You would need a scoring system though.

------
LostTrackHowM
I am shocked this first version of an online encyclopedia has lasted so long.

Typically first versions of software reproduce real world limitations, which
don't apply to the software. Second and third iterations tend to drop them.

Wikipedia has lots of those real world limitations. Notoriety and style of
writing were determined by the limitations of shelf space and paper.

The selected editor team is something wikipedia specifically wanted to get rid
of but has bumbled back into over time.

I keep expecting someone else to crate wikipedia 2.0, but so far nothing.
Here's my suggestion for a better virtual encyclopedia.

\- Articles are cryptographically signed by authors.

\- Articles are not editable after publication. Edits result in new articles.

\- Articles have a unique and unchanging url.

\- Registered users can vote on articles.

\- Registered users can create collections of existing articles. And those
collections can be tread as an article.

\- Articles can be filtered on popularity, and on popularity among select
groups of authors, and on popularity among select groups of up-voters.

I think based on the above you end up with human repository of knowledge.
Where articles and links to articles are reliably unchanged, and you never
have to worry about them changing "under your feet" so to speak.

The same group of people running wikipedia now, can reproduce their own view
of the world in the above setup, and their fans can use it.

Any other group can also create their view of things. There is going to be one
most popular view of things. But there could also be a one armed economists'
view of modern dance filter of the knowledge pool.

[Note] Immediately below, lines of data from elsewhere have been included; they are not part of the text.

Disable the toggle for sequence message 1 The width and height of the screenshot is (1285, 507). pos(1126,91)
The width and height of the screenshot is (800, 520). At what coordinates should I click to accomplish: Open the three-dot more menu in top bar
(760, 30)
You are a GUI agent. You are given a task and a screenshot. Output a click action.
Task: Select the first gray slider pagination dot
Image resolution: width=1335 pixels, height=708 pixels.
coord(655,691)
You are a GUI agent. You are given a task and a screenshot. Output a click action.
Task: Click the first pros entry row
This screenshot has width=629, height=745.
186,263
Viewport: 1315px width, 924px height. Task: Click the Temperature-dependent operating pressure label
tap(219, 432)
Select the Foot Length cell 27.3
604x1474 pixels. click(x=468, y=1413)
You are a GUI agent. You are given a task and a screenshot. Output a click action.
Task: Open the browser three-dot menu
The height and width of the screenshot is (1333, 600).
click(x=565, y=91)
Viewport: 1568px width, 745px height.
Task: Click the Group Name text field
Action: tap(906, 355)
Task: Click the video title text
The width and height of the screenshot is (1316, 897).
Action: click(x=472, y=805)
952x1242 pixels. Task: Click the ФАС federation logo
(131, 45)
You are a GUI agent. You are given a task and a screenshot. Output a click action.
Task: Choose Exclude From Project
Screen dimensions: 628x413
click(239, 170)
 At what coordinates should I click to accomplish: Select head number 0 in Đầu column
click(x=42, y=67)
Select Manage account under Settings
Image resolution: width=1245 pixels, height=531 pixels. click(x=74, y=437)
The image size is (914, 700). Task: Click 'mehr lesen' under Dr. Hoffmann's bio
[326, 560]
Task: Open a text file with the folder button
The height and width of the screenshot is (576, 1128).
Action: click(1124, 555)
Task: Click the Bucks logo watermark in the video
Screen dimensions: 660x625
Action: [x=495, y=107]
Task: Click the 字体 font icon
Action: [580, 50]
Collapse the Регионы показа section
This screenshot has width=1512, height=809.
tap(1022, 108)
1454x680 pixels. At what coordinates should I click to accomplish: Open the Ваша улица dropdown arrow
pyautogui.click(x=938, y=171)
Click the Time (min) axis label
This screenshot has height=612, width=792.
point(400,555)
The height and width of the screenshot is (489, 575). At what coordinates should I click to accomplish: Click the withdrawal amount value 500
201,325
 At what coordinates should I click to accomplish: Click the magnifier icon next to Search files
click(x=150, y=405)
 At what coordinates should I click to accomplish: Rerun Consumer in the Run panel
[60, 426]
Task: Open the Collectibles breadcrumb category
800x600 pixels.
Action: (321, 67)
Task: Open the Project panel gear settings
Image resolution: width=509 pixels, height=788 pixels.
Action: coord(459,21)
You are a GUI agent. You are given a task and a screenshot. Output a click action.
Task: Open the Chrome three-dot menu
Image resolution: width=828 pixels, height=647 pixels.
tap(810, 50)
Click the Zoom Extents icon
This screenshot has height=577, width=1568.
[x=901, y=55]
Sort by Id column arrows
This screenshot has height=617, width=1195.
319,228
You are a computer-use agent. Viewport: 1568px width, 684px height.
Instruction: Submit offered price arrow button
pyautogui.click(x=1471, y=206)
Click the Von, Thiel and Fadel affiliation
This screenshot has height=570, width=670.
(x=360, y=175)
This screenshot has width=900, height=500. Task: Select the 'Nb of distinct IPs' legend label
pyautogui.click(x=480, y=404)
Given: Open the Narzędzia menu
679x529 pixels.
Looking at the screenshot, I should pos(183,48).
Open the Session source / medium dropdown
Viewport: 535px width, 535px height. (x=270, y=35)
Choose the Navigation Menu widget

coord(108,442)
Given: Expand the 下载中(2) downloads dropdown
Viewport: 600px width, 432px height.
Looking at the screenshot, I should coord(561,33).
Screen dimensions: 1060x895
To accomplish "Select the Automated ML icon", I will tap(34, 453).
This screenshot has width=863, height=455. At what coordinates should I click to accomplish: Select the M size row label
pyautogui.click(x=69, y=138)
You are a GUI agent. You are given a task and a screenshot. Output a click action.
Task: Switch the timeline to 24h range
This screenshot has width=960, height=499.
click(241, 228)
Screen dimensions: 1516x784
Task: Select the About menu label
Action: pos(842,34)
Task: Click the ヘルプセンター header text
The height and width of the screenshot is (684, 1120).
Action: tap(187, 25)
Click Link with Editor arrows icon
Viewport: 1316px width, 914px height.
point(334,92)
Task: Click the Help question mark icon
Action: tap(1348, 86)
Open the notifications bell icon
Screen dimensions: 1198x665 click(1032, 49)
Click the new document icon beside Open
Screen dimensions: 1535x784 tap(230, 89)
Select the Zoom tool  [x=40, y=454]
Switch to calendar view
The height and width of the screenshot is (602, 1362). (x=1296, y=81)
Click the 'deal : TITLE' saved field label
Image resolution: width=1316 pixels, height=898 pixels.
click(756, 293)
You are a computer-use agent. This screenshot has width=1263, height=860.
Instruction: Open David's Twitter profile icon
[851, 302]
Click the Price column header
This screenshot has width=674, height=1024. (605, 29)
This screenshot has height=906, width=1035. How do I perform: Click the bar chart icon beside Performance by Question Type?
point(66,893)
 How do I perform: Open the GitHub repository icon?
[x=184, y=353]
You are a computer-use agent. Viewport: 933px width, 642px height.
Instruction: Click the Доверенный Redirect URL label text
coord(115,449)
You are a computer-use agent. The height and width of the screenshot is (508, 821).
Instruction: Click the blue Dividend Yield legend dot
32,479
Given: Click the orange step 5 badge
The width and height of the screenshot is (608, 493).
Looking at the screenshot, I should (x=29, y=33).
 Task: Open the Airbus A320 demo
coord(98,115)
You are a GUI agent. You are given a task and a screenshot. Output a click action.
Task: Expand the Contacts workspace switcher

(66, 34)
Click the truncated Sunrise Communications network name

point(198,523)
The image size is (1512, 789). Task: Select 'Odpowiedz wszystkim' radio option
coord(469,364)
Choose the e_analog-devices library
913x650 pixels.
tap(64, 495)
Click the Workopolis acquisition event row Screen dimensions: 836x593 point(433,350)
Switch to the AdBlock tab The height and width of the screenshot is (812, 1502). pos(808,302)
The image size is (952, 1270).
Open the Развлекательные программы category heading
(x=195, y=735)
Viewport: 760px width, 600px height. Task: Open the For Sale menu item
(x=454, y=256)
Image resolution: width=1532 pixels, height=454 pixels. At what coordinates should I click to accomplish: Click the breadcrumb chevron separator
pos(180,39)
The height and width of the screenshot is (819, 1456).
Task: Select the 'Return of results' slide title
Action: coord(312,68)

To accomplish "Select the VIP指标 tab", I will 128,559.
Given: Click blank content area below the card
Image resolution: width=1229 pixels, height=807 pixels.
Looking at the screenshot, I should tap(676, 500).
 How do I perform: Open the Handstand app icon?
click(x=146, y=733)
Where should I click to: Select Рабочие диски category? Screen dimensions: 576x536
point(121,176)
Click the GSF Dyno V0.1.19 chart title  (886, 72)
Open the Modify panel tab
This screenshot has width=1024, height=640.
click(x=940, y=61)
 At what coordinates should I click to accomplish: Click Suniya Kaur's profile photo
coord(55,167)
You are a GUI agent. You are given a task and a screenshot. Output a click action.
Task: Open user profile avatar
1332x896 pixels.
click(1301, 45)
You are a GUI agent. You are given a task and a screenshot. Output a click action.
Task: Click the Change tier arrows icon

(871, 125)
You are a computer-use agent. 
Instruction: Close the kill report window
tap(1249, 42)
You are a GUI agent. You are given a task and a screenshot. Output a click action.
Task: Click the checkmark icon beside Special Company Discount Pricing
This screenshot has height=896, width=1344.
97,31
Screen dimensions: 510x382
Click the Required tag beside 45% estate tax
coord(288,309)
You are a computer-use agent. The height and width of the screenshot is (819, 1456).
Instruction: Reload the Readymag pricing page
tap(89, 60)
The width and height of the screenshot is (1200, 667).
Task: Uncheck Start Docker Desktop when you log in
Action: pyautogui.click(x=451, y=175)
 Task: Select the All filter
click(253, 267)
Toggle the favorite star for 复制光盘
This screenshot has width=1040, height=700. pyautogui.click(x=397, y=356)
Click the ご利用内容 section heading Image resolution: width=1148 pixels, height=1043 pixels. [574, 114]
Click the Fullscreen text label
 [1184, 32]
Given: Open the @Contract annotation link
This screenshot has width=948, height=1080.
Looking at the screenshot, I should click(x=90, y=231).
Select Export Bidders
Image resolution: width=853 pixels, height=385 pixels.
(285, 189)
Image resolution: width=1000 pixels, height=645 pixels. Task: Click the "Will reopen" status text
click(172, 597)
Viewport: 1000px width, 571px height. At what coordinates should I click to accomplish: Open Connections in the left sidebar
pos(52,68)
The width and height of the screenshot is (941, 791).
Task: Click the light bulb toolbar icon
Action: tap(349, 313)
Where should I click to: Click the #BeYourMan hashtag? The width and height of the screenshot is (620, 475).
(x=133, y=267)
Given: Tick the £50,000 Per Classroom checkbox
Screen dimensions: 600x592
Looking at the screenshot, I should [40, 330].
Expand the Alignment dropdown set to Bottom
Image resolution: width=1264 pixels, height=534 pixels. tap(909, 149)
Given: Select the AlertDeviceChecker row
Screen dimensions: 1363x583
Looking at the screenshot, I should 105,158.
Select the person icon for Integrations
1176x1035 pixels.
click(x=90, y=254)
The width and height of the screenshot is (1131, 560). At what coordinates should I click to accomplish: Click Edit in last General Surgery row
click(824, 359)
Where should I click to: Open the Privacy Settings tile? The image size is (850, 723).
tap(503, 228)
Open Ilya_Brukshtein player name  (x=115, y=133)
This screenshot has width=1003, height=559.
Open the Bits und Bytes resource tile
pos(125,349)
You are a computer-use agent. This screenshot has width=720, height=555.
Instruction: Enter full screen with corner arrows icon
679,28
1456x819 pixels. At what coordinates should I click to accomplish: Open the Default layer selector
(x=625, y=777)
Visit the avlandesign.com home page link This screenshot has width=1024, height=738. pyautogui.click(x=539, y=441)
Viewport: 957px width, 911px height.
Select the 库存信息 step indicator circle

How to deal with spammer or trolls? In addition to voting and filtering, top
notch text compression and time based moving of the least often visited
articles to slower and cheaper storage.

The slowest and cheapest storage we have, combined with how well we can
compress text, in my opinion, results in almost unlimited capacity to store
text. And thus notoriety should not be a concern. Leave that to paper
encyclopedias.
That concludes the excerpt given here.